Saturday, September 12, 2009

GG, HUI, Gold - September 12, 2009

So far GG, and a host of other PM miners, have worked as per plans, from holding key support around MAs (or important levels) to recent rallies.

Last post I did some short term price range price range projection on the 60-min frame with an area between 36 and 39 to possibly hold the current correction, and said

It would be ideal if price just turned from around here and ran.

I also mentioned that the current correction looked like a double zigzag.

So far, it’s all on track – so far. If the correction in GG was truly a double zigzag, then its low should hold in the hours and days ahead. This is the part that I just sit and wait.

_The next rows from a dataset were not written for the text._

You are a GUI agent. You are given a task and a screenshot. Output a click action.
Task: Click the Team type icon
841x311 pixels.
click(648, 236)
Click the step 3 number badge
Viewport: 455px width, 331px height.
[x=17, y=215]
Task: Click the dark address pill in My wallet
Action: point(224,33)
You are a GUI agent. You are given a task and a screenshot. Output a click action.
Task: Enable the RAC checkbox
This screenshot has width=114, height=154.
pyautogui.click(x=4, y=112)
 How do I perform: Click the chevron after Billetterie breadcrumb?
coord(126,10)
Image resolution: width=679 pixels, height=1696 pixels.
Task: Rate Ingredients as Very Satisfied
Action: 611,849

I won’t get myself side-tracked by short term count. Unless I am trying to do a quick in-and-out, I should keep the bigger picture in mind

So far, so good, but I shall remember that the count is split even between a very bearish and a very bullish outcome.

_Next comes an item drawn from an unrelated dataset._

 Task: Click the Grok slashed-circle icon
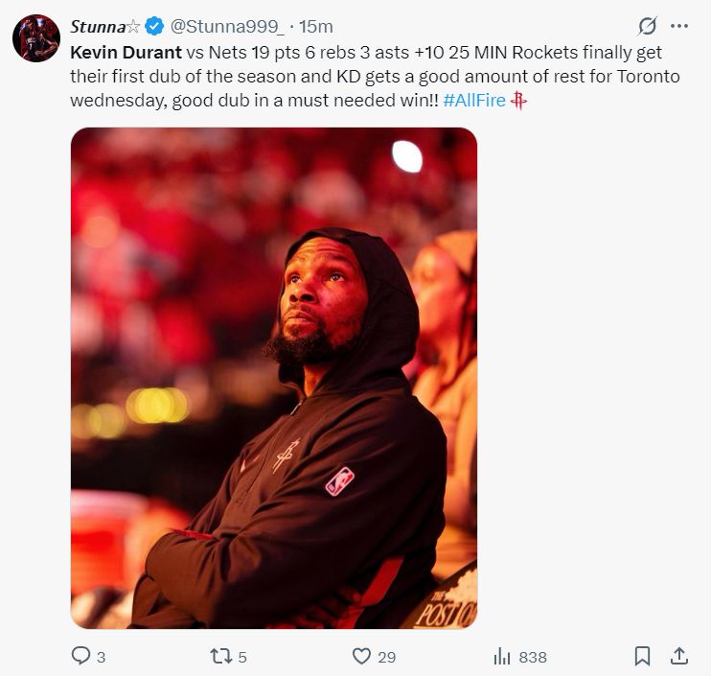point(647,26)
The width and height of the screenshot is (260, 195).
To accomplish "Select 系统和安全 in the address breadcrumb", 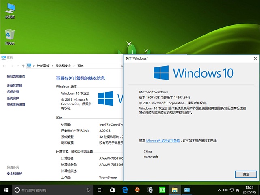I will point(63,65).
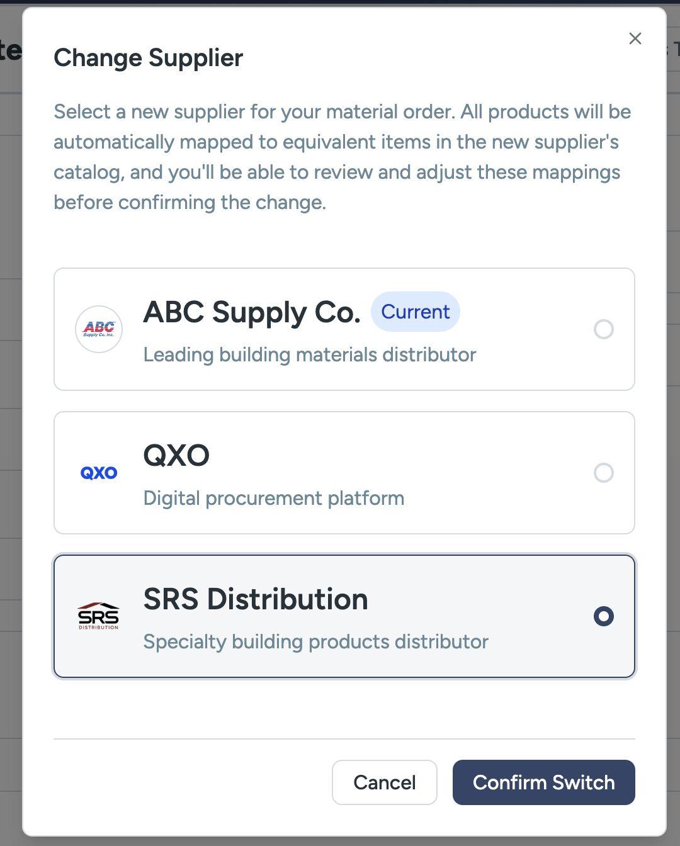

Weekly picture looks OK, but I think it needs a bit more strengthtening

BTW, notice the 25 area that I identified as strong support on Dec 26, 2008. It has held like a rock since January 2009.

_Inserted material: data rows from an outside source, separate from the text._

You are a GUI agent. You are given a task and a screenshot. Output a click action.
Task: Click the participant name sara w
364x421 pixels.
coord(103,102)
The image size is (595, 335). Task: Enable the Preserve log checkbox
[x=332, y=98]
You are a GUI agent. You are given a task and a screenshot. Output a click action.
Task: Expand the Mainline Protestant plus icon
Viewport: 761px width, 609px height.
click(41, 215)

Last time we visited HUI, I said there was some negative divergences on some breadth measures. They are still there, and that makes the group susceptible to selling and correction. Just keep that in mind

I don’t have my trusted Amibroker with me, but not to worry, I can always steal a chart from prudenttrader.com operated by my good friend Bill Zimmer


Same situation as last post. It needs a bit of improvement in McClellan group of breadth measures

This is a daily chart of GDX

It’s been outperforming GLD which is good, but it’s at a point where it must, I repeat, must maintain its outperformance against the metal.

Look at the purple arrow I have laid against the mid-channel point. Also, notice the recent volume. This, IMO, is not blow-off volume, since it is volume thrusting out of a 3-month consolidation. GDX must be able to reach the top of the channel before breaking support. Otherwise, something maybe terribly wrong somewhere. I expect either a continuation, or a consolidation and then continuation from here. That, also, is a must for GDX.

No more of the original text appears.